The 99th Military Base Deveselu (), or the Deveselu Military Base, is a Romanian NATO base hosting the United States Navy Aegis Ashore Ballistic Missile Defense System. The base consists of three military units: The Romanian 99th Military Base, which hosts two American bases: the Naval Support Facility Deveselu and the Aegis Ashore Defense System Romania. Located in Deveselu commune, Olt County, the base has an area of ; of those,  are used by the U.S. forces.

The Deveselu base is operated by about 500 Romanian soldiers, 250 U.S. troops, and other personnel. The current base commander is Colonel Marius Chiriță.

History

The construction of the military air base at Deveselu started in 1952, with assistance from the Soviet Union. The first supersonic flight with a MiG-19 happened at the base. It was also the first base to receive MiG-21F-13 fighters in 1962, these aircraft equipping a squadron from the 91st Fighter Aviation Regiment ().

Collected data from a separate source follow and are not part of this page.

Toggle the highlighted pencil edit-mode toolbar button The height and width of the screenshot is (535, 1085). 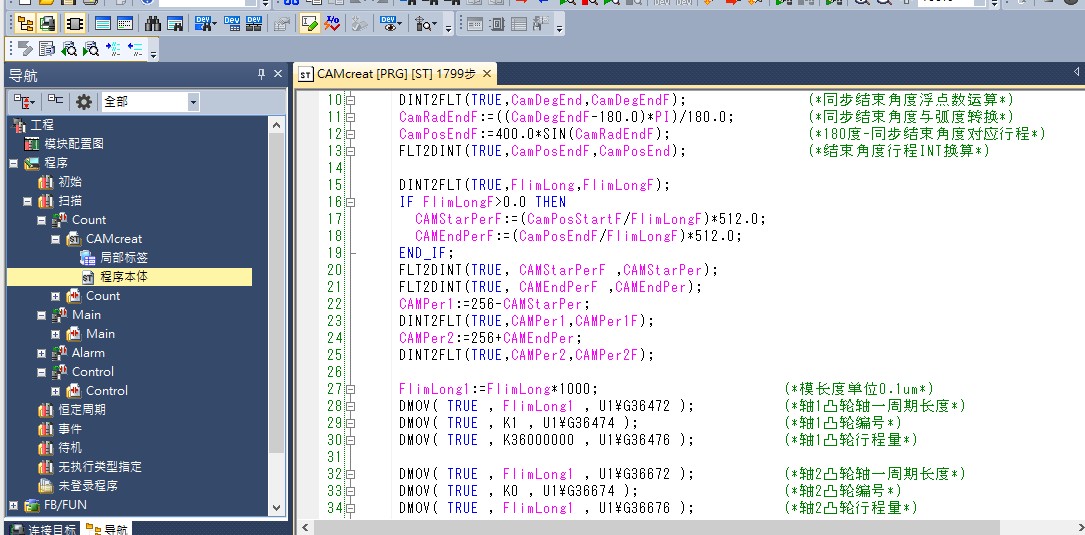309,24
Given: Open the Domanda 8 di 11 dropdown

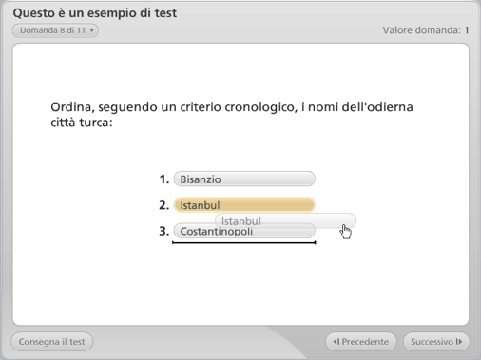Looking at the screenshot, I should coord(55,30).
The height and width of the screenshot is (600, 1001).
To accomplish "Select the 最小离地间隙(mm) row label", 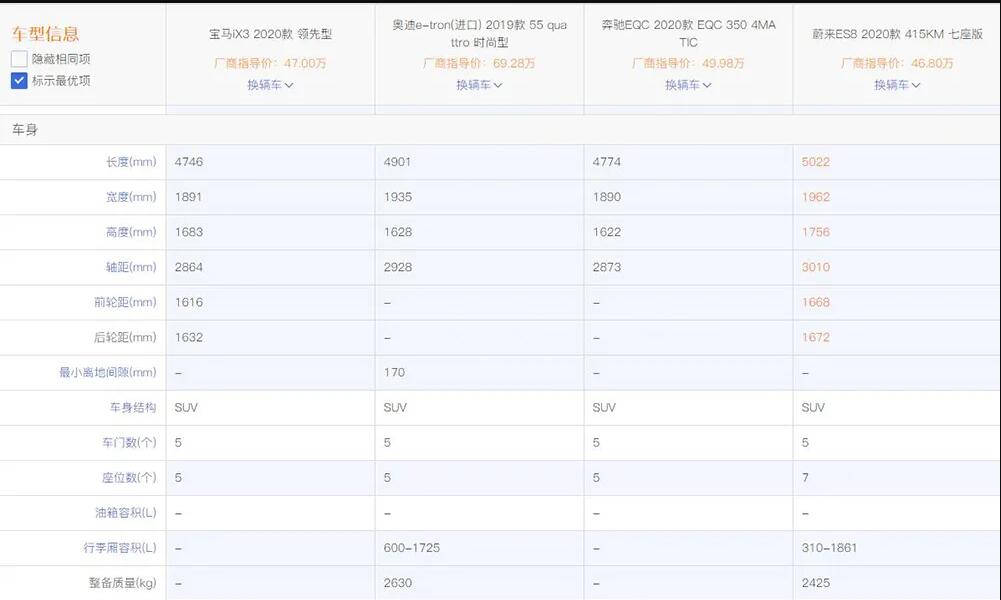I will click(108, 373).
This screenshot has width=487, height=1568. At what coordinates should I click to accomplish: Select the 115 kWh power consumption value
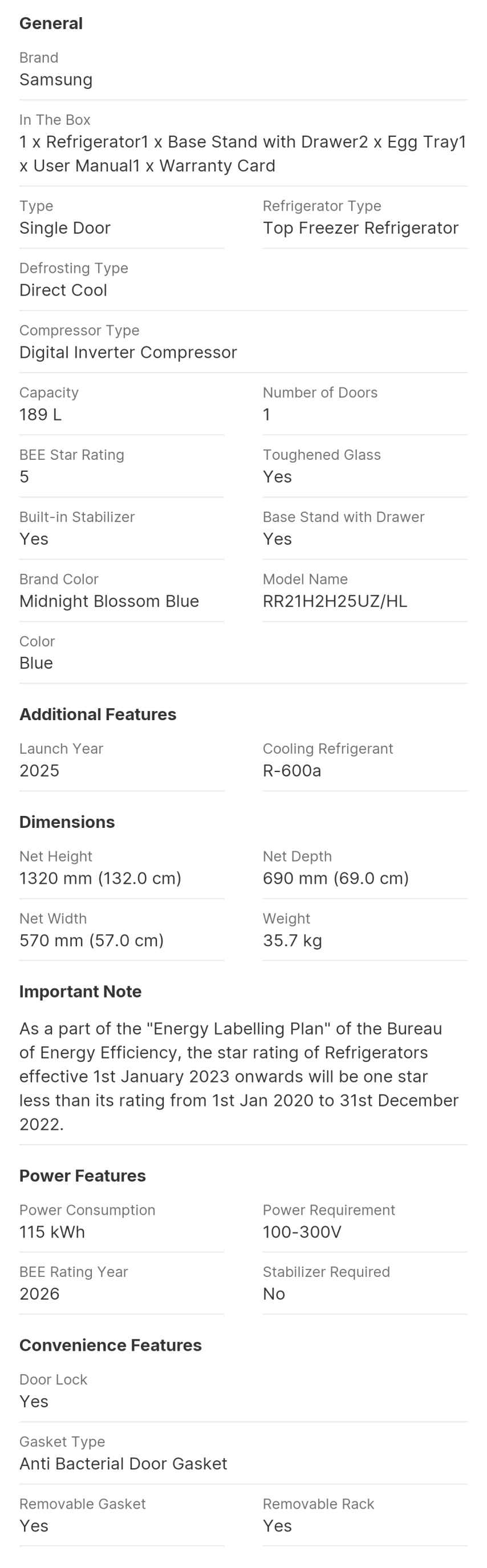coord(52,1231)
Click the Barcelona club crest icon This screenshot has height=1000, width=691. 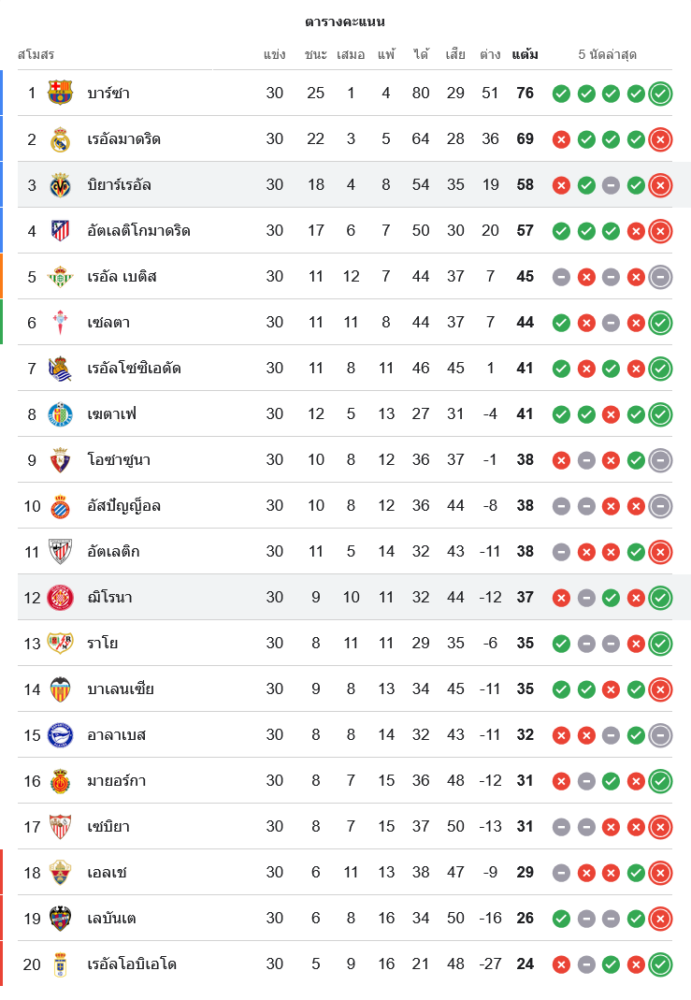(60, 93)
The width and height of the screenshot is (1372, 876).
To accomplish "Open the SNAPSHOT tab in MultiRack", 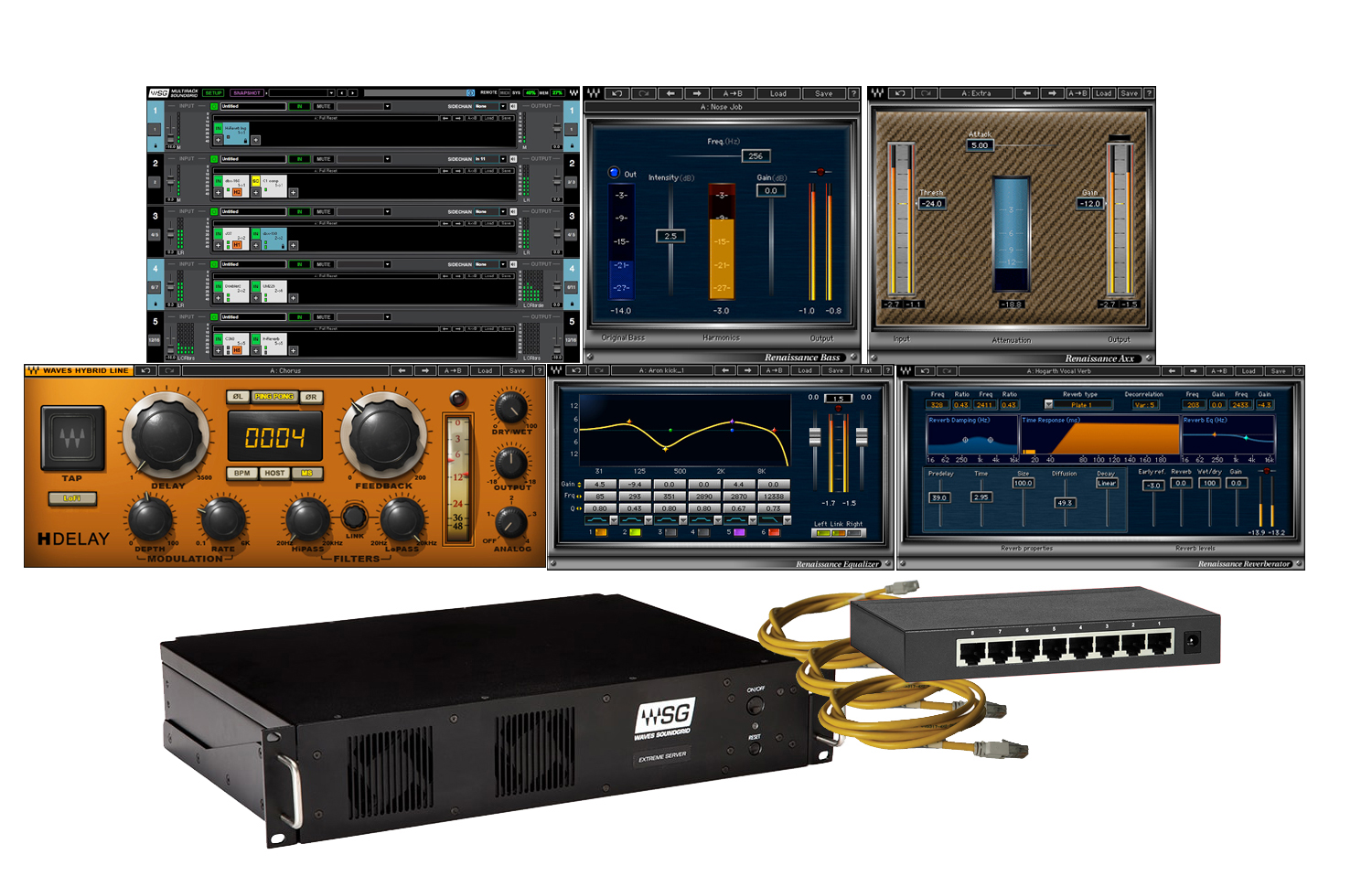I will pyautogui.click(x=246, y=93).
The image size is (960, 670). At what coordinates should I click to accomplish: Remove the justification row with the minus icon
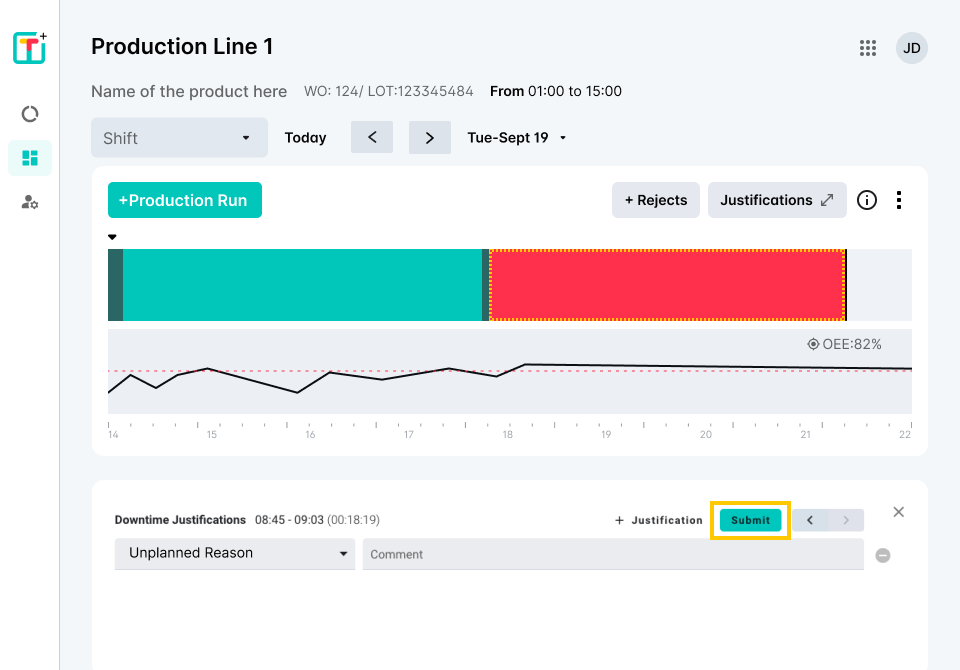pos(883,555)
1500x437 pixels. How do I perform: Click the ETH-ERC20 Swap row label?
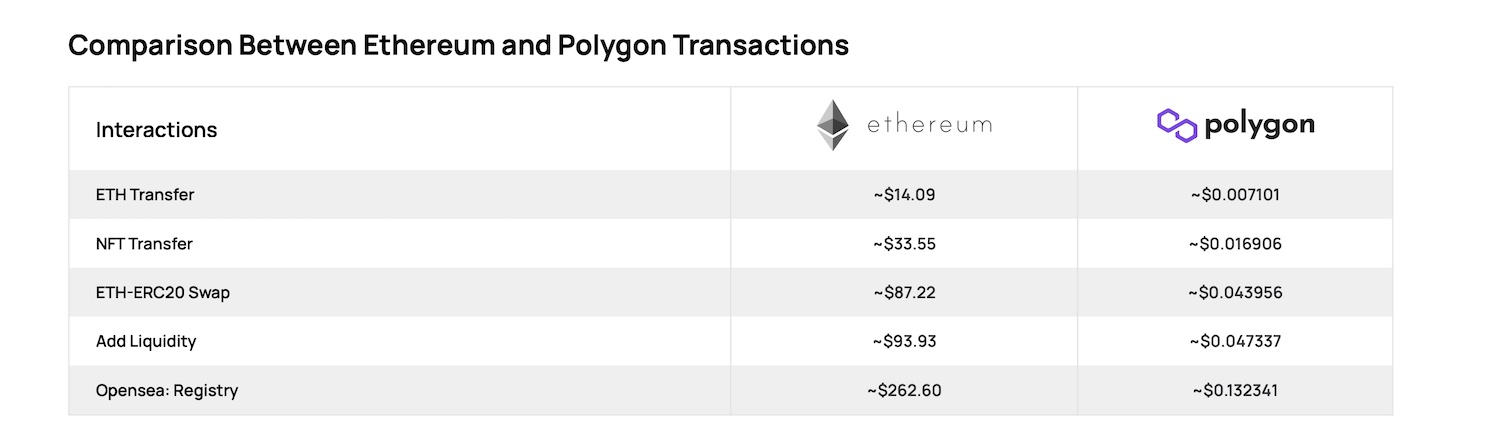(156, 293)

By the 1980s, the air base had become the most important one in Romania, housing four squadrons and 100 pilots. During the 1990s, it was the only air base in the country from where night missions were conducted. The base was disbanded in 2003 and approximately 200 personnel were retired.

2010–present

In February 2010, the Supreme Council of National Defence decided for Romania to participate in the development of the American anti-missile defense component, at the invitation of President Barack Obama. A year later, in September 2011, the former aviation base was selected to host SM-3 interceptor missiles. Construction started in October 2013, with a ceremony attended by President Traian Băsescu and Under Secretary of Defense for Policy James N. Miller. 

On 1 May 2012,  was established. The inauguration ceremony was held in December 2015. The Aegis Ashore Site became operational in May 2016. According to major general Charles Miller, "Aegis Ashore Romania is designed to protect European NATO Allies and U.S. deployed forces in the region against the growing threat posed by the proliferation of ballistic missiles outside the Euro-Atlantic area." The defense system is under the operational control of United States Naval Forces Europe-Africa, based in Naples, Italy. The current commander of Aegis Ashore Romania is Cmdr. Jonathan P. Schermerhorn, who replaced Cmd. Frederick G. Hettling in October 2022.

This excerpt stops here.